Tried to post yesterday and couldn't coz it told me that there was no more room. So hope you guys don't mind that I started a new one, apologies for the lame name. And guess what guys, I decided to join the down your drink programme today, as I really want to do something positive about my drinking rather than just repeatedly beating my head against the bottle and then moaning about how much it hurts - physically and metaphorically!!!!
Several things factor in this, I've had quite a break in the last few days as I've had a disc in my back go, and have had to rely on other people to do a great deal of my usual work load. Hence I feel so much better in my head, and it has given me a bit of time and space to think.

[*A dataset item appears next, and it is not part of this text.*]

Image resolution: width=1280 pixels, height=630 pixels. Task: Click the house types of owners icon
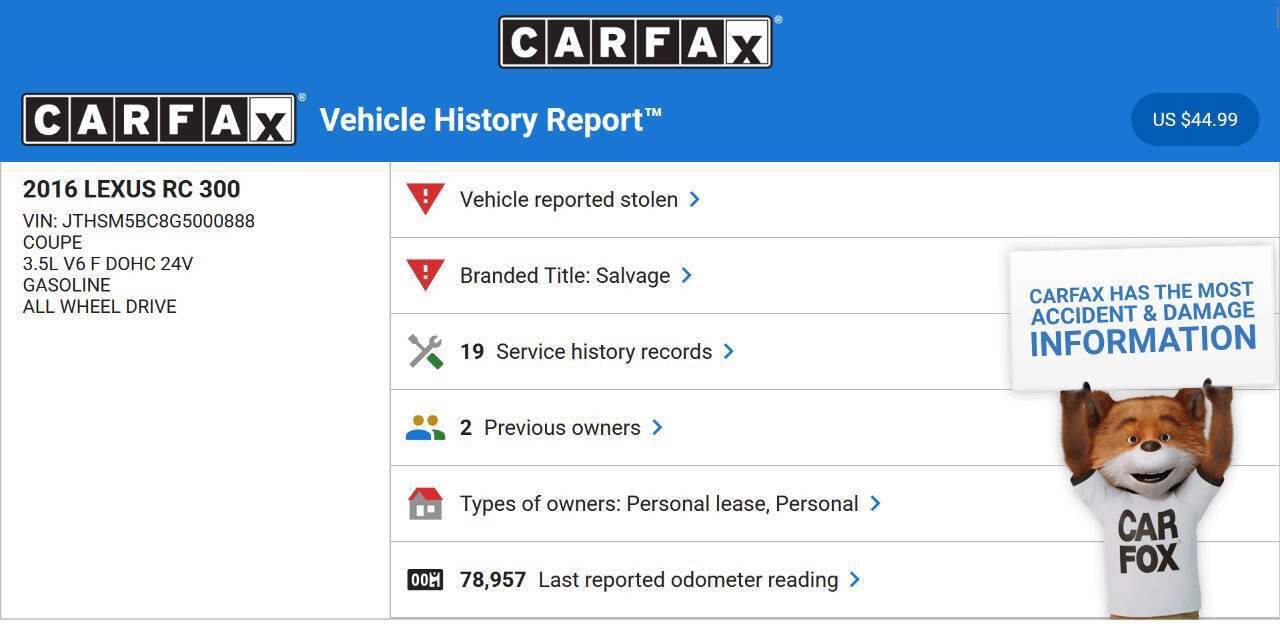pos(425,503)
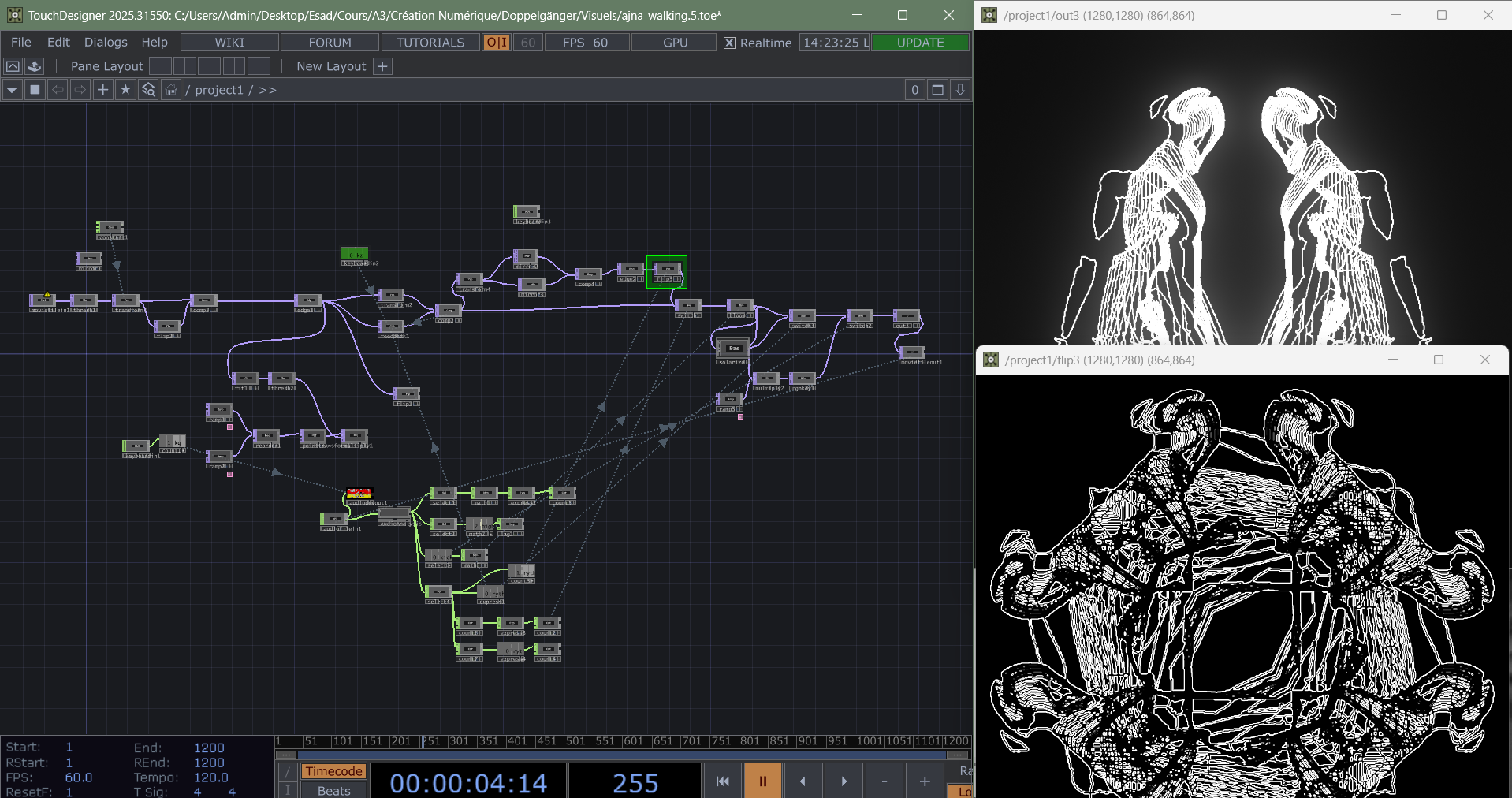Click the save/export tray icon next to Pane Layout
Screen dimensions: 1512x798
click(x=34, y=66)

Plus, am about 3 weeks into my counselling which has had some really positive results too, in helping me to analyse both myself and my situation and find solutions instead of just keep drowning my feelings.
I was also reflecting yesterday that although completely turning around my relationship to alcohol probably won't be ease, this is something that I must be able to do, because I've done it twice before in my life, with other things I've had big issues with.
Firstly, had a really messed up relationship with food for a very long time, and was bulimic for quite a while in my late teens / early twenties. But after a bit of a pathetic suicide attempt put the wind up me, I made a massive change in my eating, told myself I would never diet again, ever, and allowed myself to eat anything I wanted, in the quantites that I wanted and never to deny myself anything again. Yes i did put weight on, quite a lot initially, but it has levelled out over the years, and I can honestly say that I have one of the healthiest relationships with food now of almost anyone I know (especially most of my 'thin' friends).
Secondly, about 4 years ago a very beloved uncle of mine (more like a dad really) died of an aortic anyuerism at 50, and I realised that I was a heart attack waiting to happen if I didn't shift the last of my weight. However, not wanting to diet, I knew that exercise was the only answer. However, just like the dieting, i had tried every exercise fad under the sun and had never stuck to any of them. So, when I announced after my Uncle's funeral that I was going to buy an exercise bike, my lovely dh replied 'you're not spending any more money on exercise equipment that you will only drape your clothes over after the first week!' guess he knows me well. [hlush]. Anyway that was enough to make me think, 'I'll bloody show him!' and so I started swimming 3 or 4 times a week. At first it was sheer bloody mindedness that kept me going, but once i had been doing it for a few weeks I realised that not only did I enjoy it, but it really helped my head (gave me space and time to think). In fact I wrote a book during this time, and I came up with most of my best plot twists whilst pounding up and down the pool.
Consequently, I am now someone who exercises regularly, and have been for the last four years (I even swam 3 times a week all through my pregnancy and only stopped at 38 weeks when they banned me from the pool!!!) Surely, if I can change those things, I can finally, and permanently, get this other monkey off my back.
And just to round off all of this, I was looking at my recycling box out of the kitchen window this morning and it was a bit of a Gillian McKeith 'shame' moment! It is emptied every 2 weeks and there were so many whiskey and wine bottles in there (and I know I've secreted some in the bin in moments of shame!) So, I'll let you know how I get on. (Softstuff, you have been a big motivating factor too, have followed your story on previous threads and feel so incredibly pleased for you and proud of you that you have managed to make such a drastic change, and I figure if you can do it, so can I!!!)
I will bring this long ramble to a close by saying hang in there everyone, and how grateful I am that we all have each other for support. Please, please join me here, and let's keep it up.